僧が弔っていると、地獄の苦患に憔悴した姿の処女の亡霊(後シテ)が現れた。仏法の力によって視界を覆う業火の煙を晴らした処女だったが、そこに現れたのは、二人の男と、その争いに巻き込まれて死んだ鴛鴦の亡魂であった。地獄の炎で焼き尽くされ、責め苛まれる処女。彼女は果てなき闇路に迷い続ける姿を見せつつ、消えてゆくのだった。

 

・・・・・・・・・ここまで

 

 「番囃子」という上演形式を見るのは初めてです。何度か見た「素謡(すうたい)」ではシテ方能楽師さんが、多くの場合8人登場します。舞台向かって左手前の柱に向かって4人ずつ2列に座って、1曲全部を謡います。シテ役、ワキ役、ツレ役は決まっており、その他の方は地謡です。シテ役などの方々も地謡の部分は一緒に謡います。ワキ方能楽師さんやアイ狂言狂言師さんは出ませんし、アイ狂言の部分は省かれます。

 番囃子ではワキ方能楽師さん、アイ役の狂言師さんも後列に並びました。ワキ方(旅の僧の役)の福王茂十郎さんが向かって右の端、アイ(所の者)の狂言師、茂山千三郎さんが左の端です。茂十郎さんの隣にシテ役の梅若実さん。その隣にツレ役の片山九郎右衛門さん、味方玄(しずか)さんが並びました。

 さらに、素謡と違うのは、囃子方が入ることでした。大鼓・白坂保行、小鼓・曽和鼓堂、太鼓・小寺佐七、笛・杉信太朗という顔ぶれでした。この構成で「求塚」1曲を最初から最後まで、黒紋付き・袴姿で座ったまま謡います。

 私はこの曲に興味があったのと、以前、梅若実さんが地頭(地謡のリーダー)を務める公演を見たとき、謡が素晴らしかったので、期待して臨んだのです。

 始まってしばらくすると、あいだあいだに九郎右衛門さんの小さい、でもよく通る声が聞こえます。謡とはトーンの異なる声です。初めは訳がわからず戸惑いましたが、やがてそれは梅若実さんに謡の言葉を教えているのだと分かりました。梅若実さんは謡の詞章が出てこない箇所があって、それを九郎右衛門さんが教えているのです。それが、1カ所や2カ所ではなくて、たびたびなのです。びっくりでした。
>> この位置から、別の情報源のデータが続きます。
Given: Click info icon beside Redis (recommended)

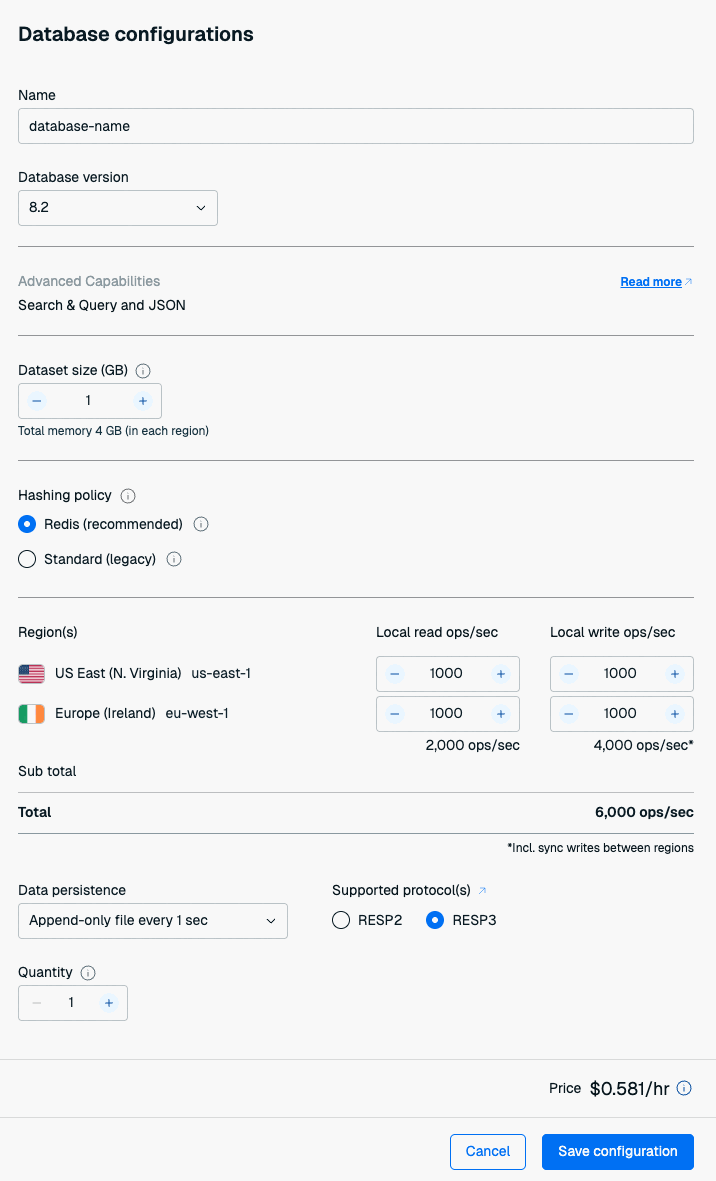Looking at the screenshot, I should click(x=200, y=524).
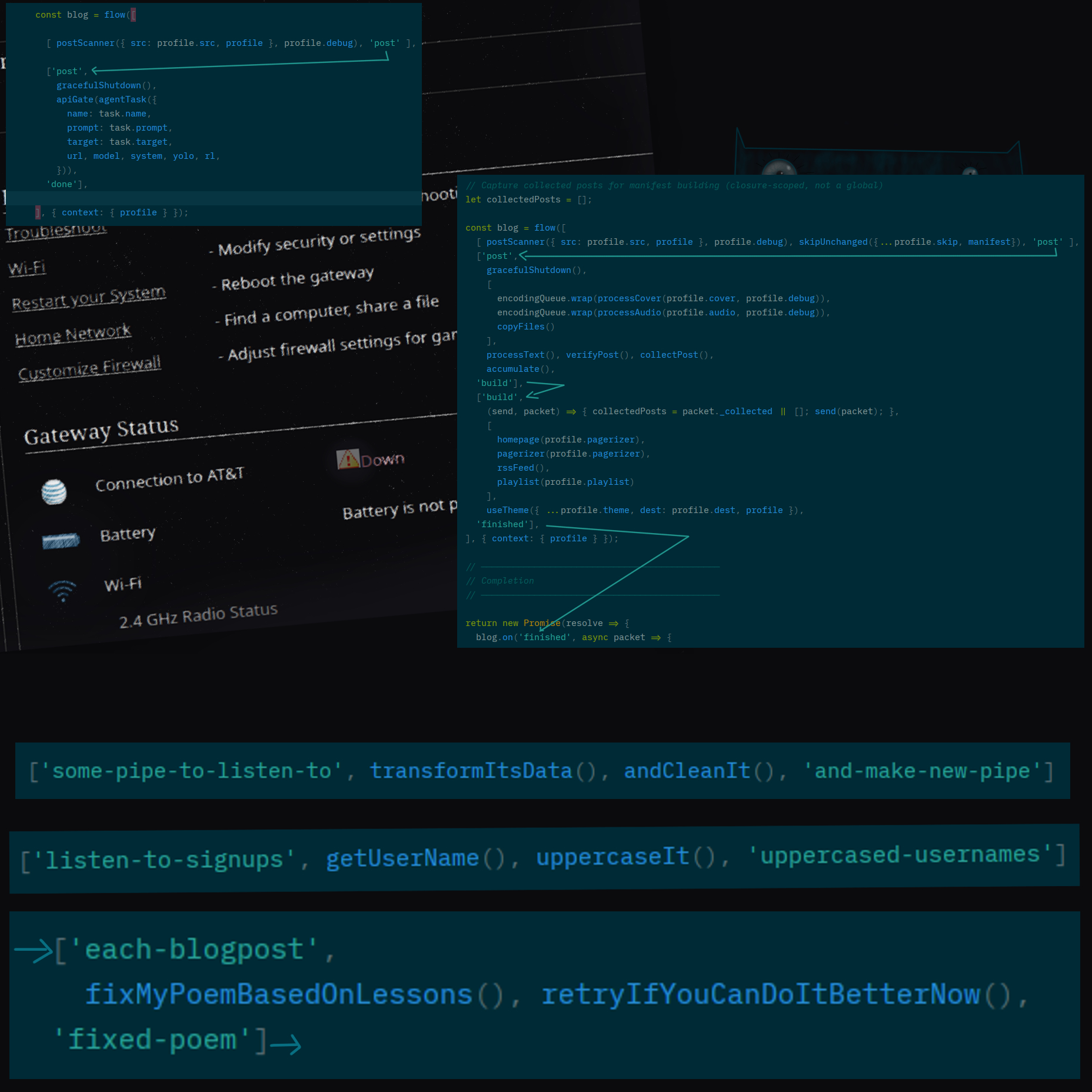Image resolution: width=1092 pixels, height=1092 pixels.
Task: Click the AT&T globe icon
Action: (x=54, y=492)
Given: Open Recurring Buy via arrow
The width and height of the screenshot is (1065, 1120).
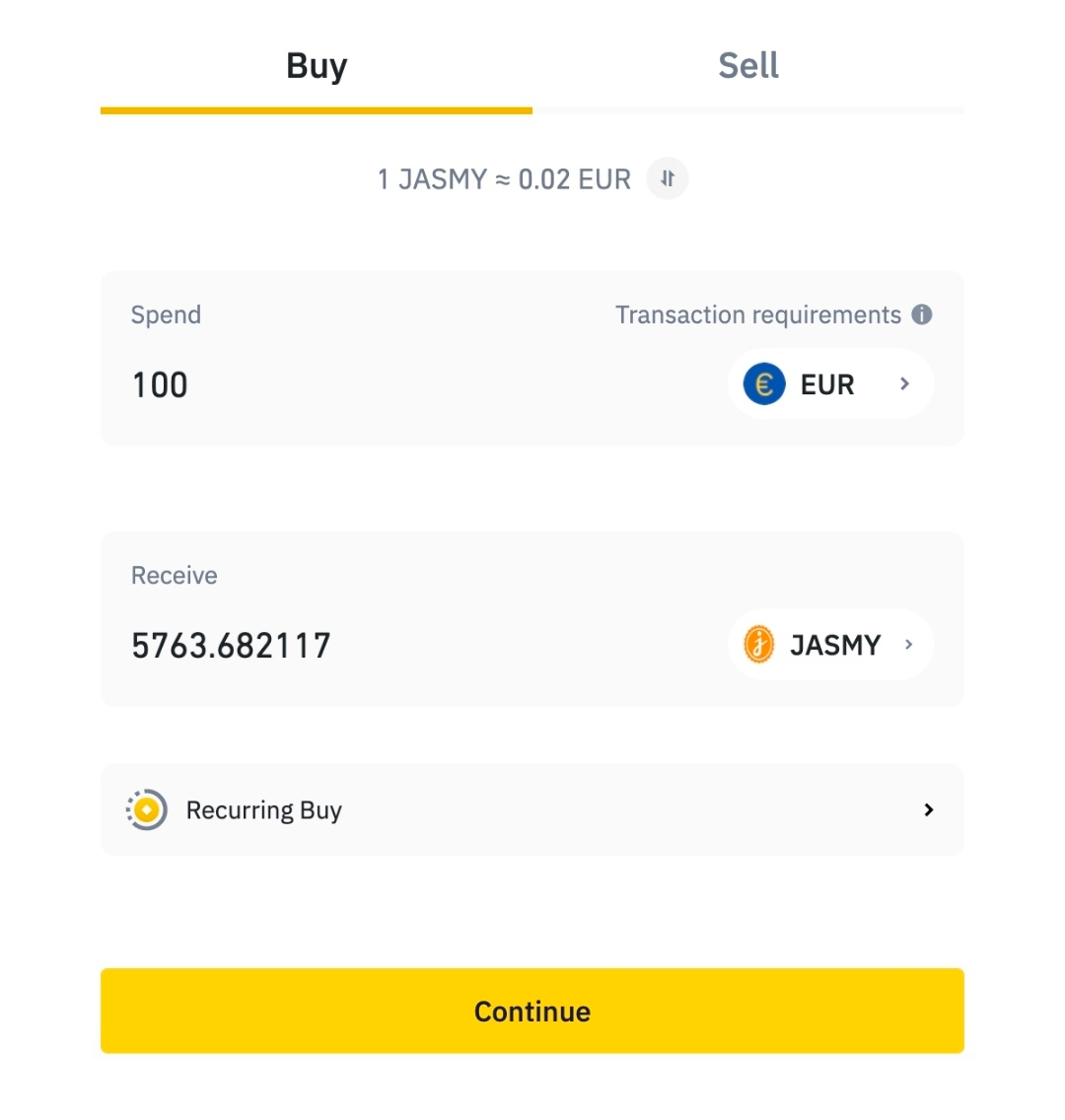Looking at the screenshot, I should click(x=928, y=810).
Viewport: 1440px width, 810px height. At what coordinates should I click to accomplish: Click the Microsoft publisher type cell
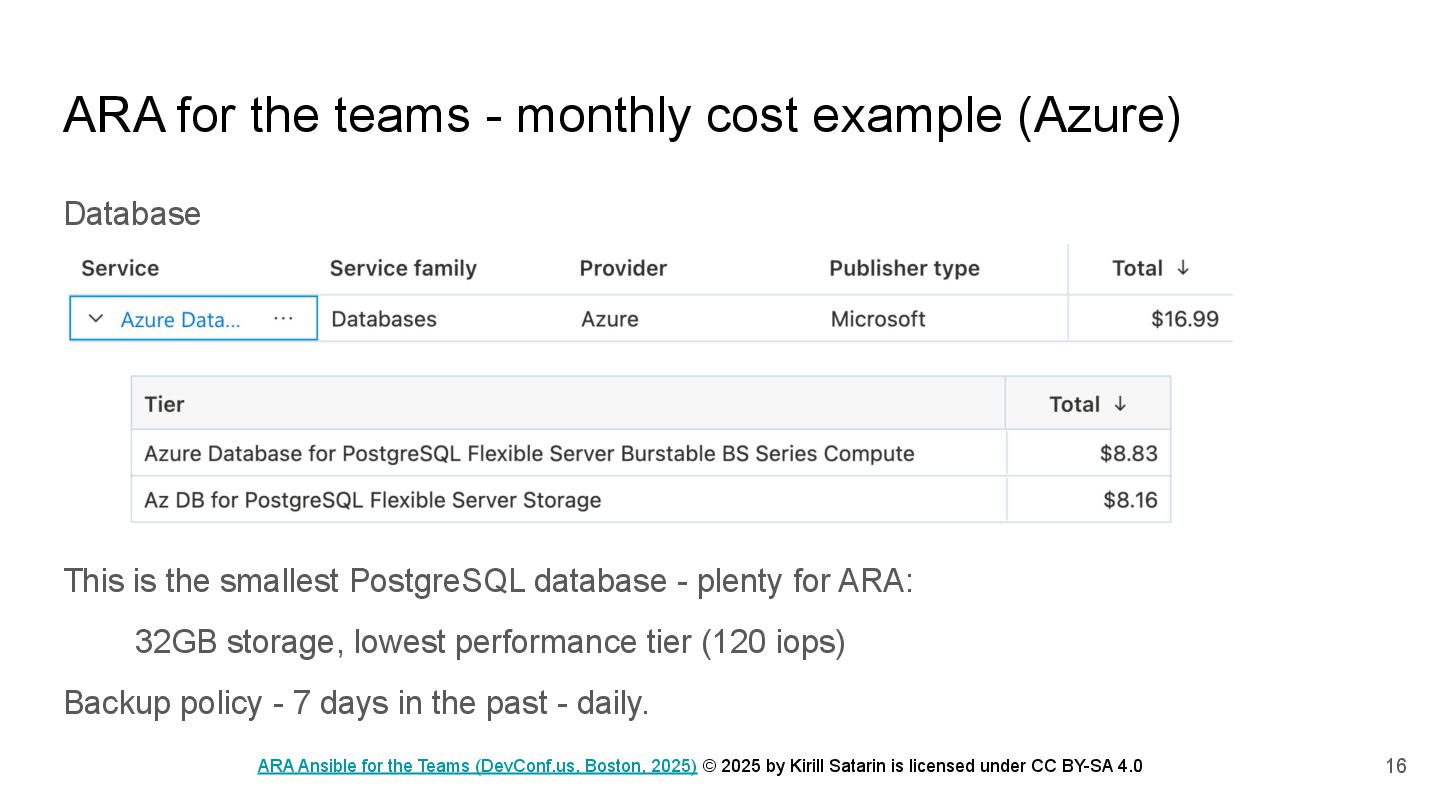(878, 319)
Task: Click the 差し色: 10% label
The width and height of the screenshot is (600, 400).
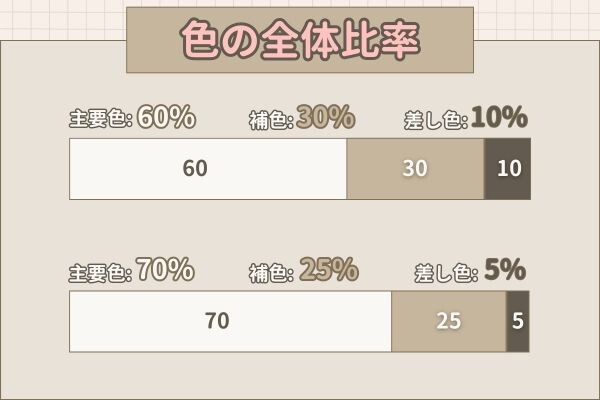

 梅若実さんのような方なら、「求塚」の謡は完璧に頭に入っていたでしょうに、足が弱ってこられたばかりでなく、頭の衰えも進んでしまったようです。無残です。救いは、言葉さえ教えてもらえば旋律はわかるということでした。それにしても、見ていてずっとハラハラのしどおしで、疲れてしまいました。地頭として立派だったように見えたのは、地謡は集団コーラスなので、ところどころ詞章を忘れてもごまかしがきくからだったのかもしれません。

 これほど衰えた姿をそれでも舞台で観客の前にさらすというのは、よほどの覚悟が要ることだと思います。梅若さんの場合、海外公演や、国内でも実験的な取り組みを多く手がけてこられています。そういう公演は興業としては赤字に終わることが多いので、多額の借金を抱えていて、とにかく舞台に出て稼がなければいけないのかなあ、と想像しました。引退してしまえば、そこからあとはますます衰えて、死を待つばかりになることが受け入れられないのかも、と思ったりもしました。どちらにしても、この状態の梅若実さんを拝見するのはもうやめておきたいと思いました。

 「求塚」の曲そのものはよくわかりました。謡の詞章も旋律もプリズムのように多面的に感じられ、奥深くて魅力的でした。次はぜひ能でこの曲を拝見したいものです。